Carlota Bello Franco, María Martínez de Lagos Peña, Cristina de Diego Ramos, Patricia López Llorente, Laura Torralba García, Berta María Mañas Lorente
La pared abdominal otorga protección y soporte a las vísceras. En ocasiones, se producen soluciones de continuidad o debilidad de la misma que dan lugar a las hernias. Se trata de una de las patologías quirúrgicas más frecuentes. El diagnóstico de esta patología ha de ser primeramente clínico, mediante una anamnesis y exploración física exhaustiva. Las pruebas de imagen tienen un valor añadido en personas con características antropomórficas que limiten el examen físico y aportarán información adicional sobre el posible mecanismo, localización, contenido o complicaciones. La primera aproximación diagnóstica mediante pruebas de imagen suele realizarse a través de la ecografía, rápida e inocua. Permite visualizar el defecto parietal y el contenido del saco herniario, así como la presencia o no de vascularización. No obstante, la tomografía computarizada multidetector (TCMD) continúa siendo la prueba gold-standard, clave en las formas de presentación complicada en la urgencia y proporcionando una gran precisión anatómica de cara a la planificación quirúrgica. Nos permitirá además un adecuado diagnóstico en aquellos pacientes de difícil valoración clínica (obesos, cicatrices por cirugías previas). Se realiza a continuación una revisión y clasificación de las principales hernias de la pared abdominal y su localización anatómica.

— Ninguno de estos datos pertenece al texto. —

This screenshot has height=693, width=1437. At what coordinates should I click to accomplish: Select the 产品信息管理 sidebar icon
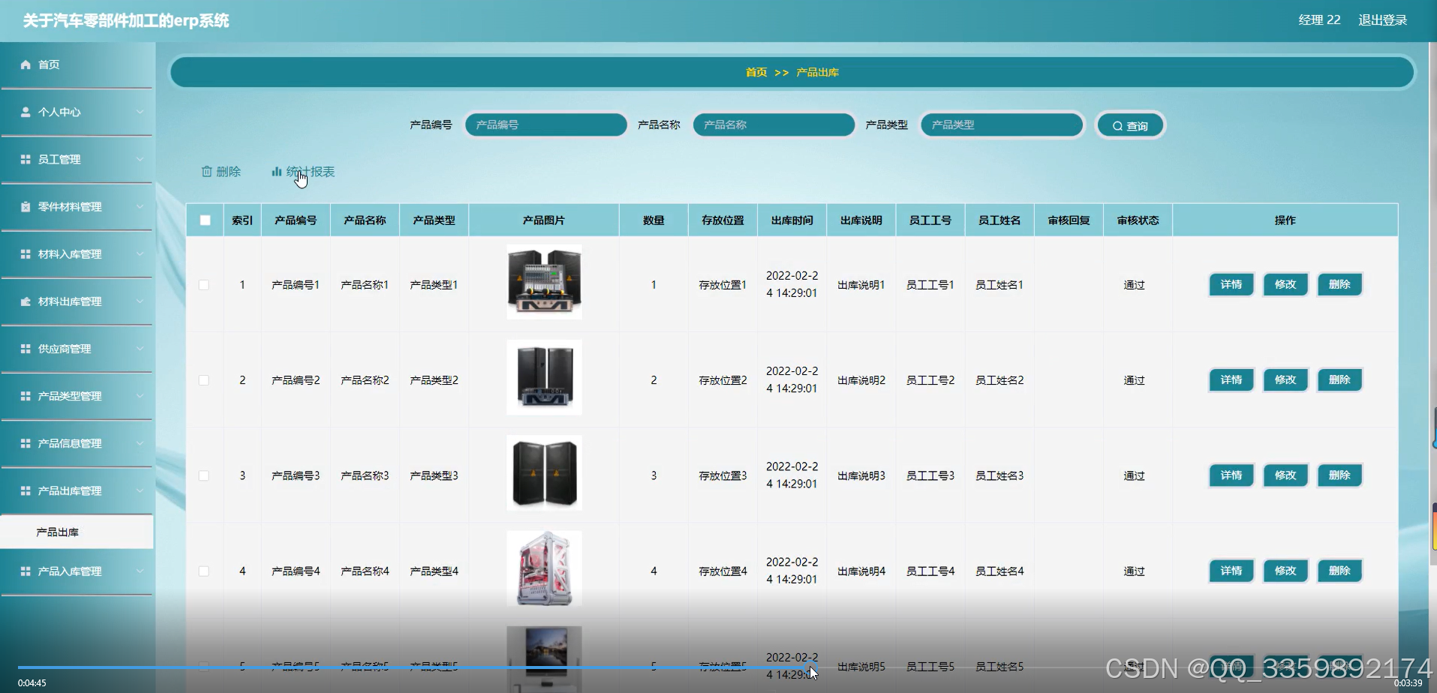pyautogui.click(x=25, y=443)
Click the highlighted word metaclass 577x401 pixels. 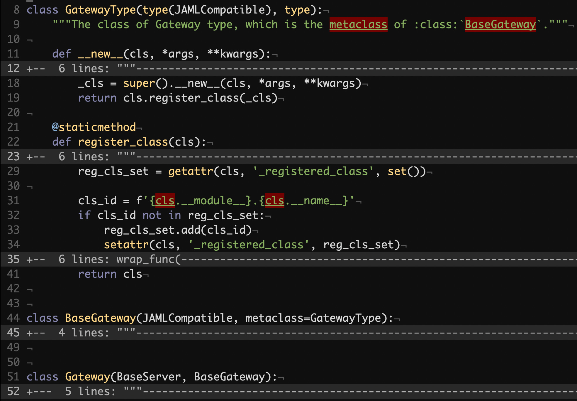coord(358,24)
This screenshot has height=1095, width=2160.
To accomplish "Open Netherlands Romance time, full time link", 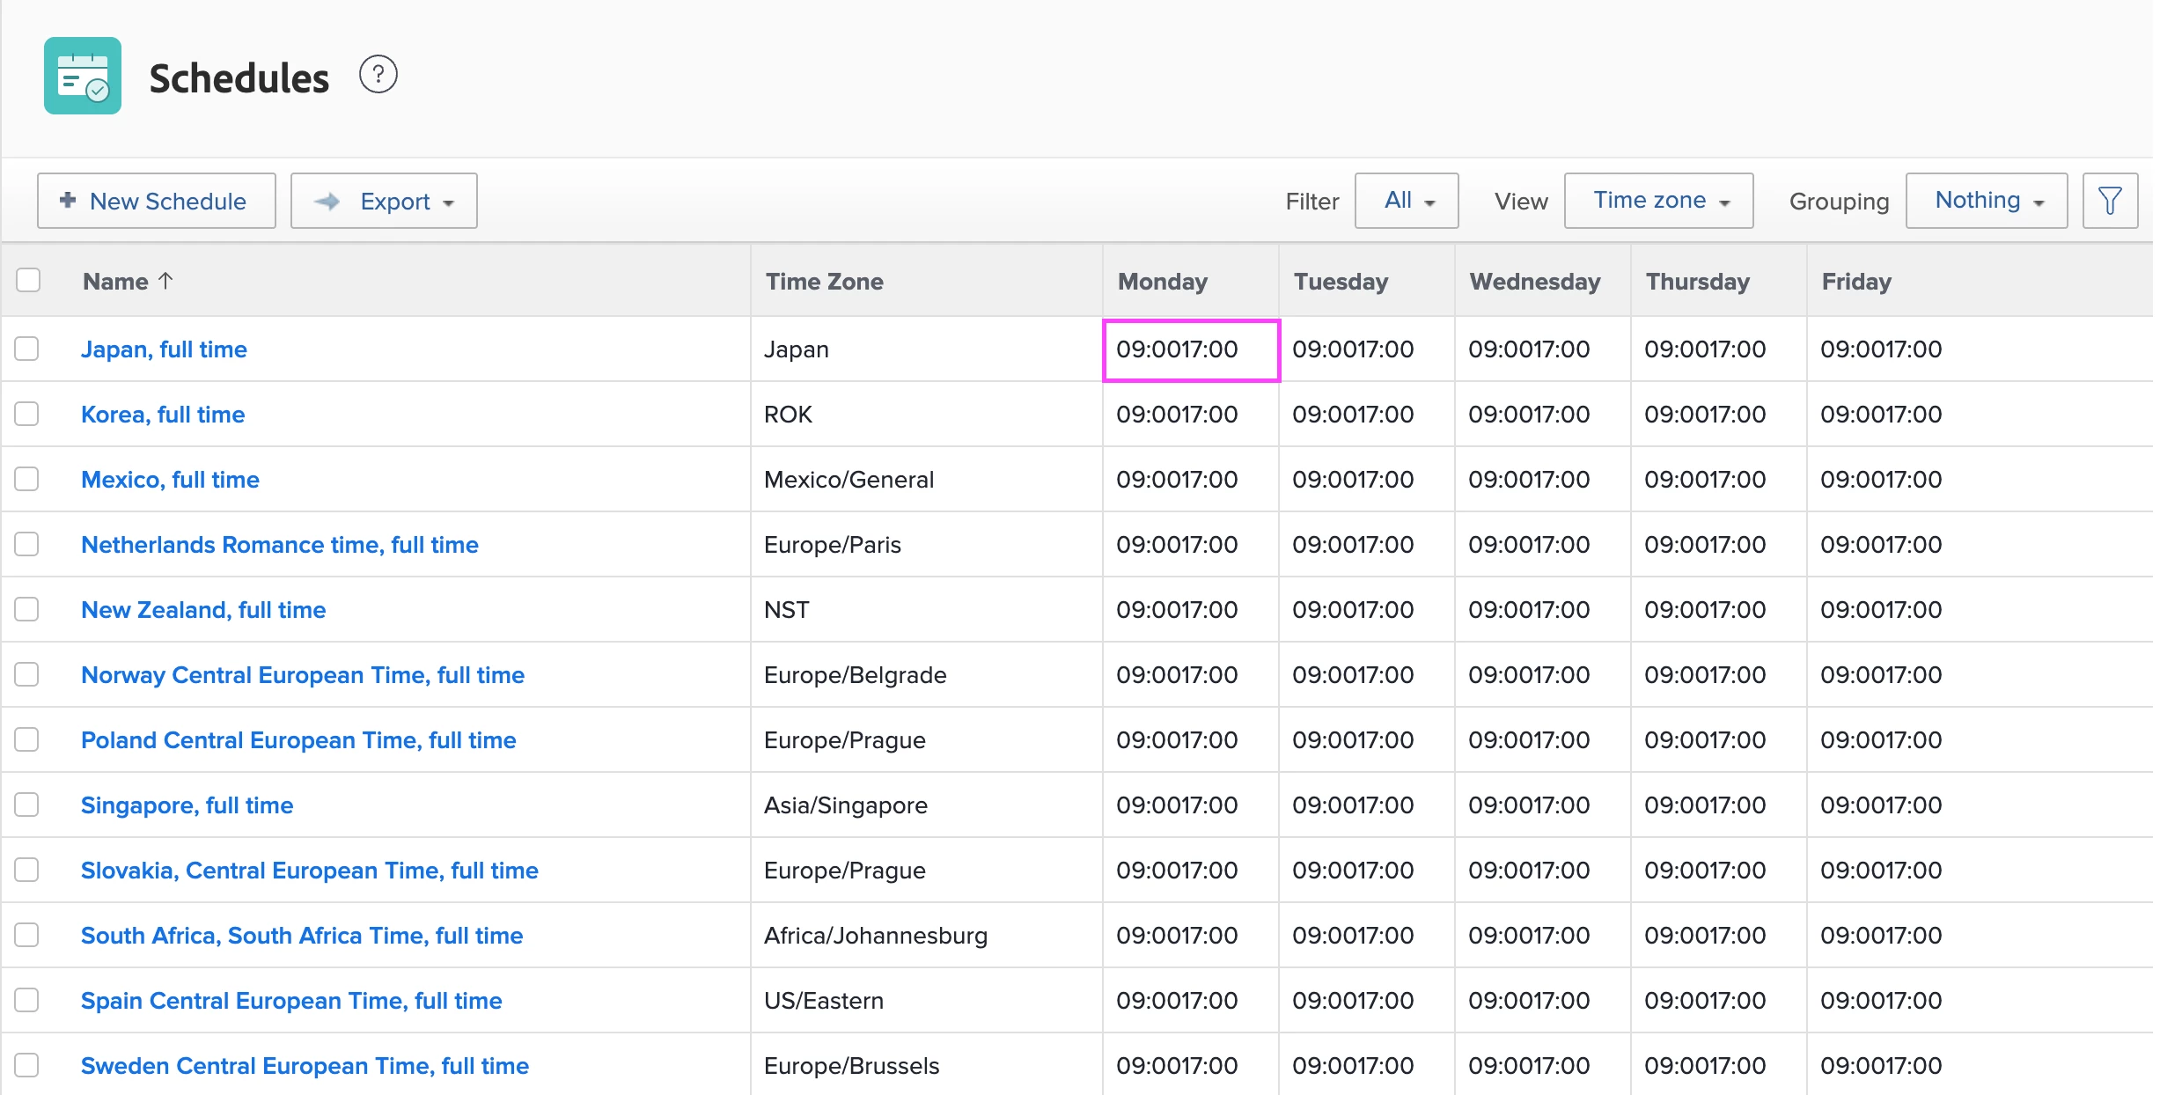I will (279, 545).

The abdominal wall provides protection and support to the viscera. Sometimes, it produces solutions of continuity or weakness that give rise to the hernias. It is one of the most common surgical pathologies. The diagnosis of this pathology must first be clinical, through a history and exhaustive physical examination. Imaging tests have an added value in people with anthropomorphic characteristics that limit the physical examination and provide additional information on the possible mechanism, location, content or complications. The first diagnostic approach through imaging tests is usually done through ultrasound, which is quick and harmless. It allows visualization of the parietal defect and the contents of the hernial sac as well as the presence or absence of vascularization. However, multidetector computed tomography (MDCT) continues to be the gold-standard test, key in complicated presentation forms in the emergency and providing great anatomical precision for surgical planning. It will also allow us an adequate diagnosis in those patients whose clinical assessment is difficult (obese, scars from previous surgeries).
Next, a review and classification of the main abdominal wall hernias and its anatomical location is carried out.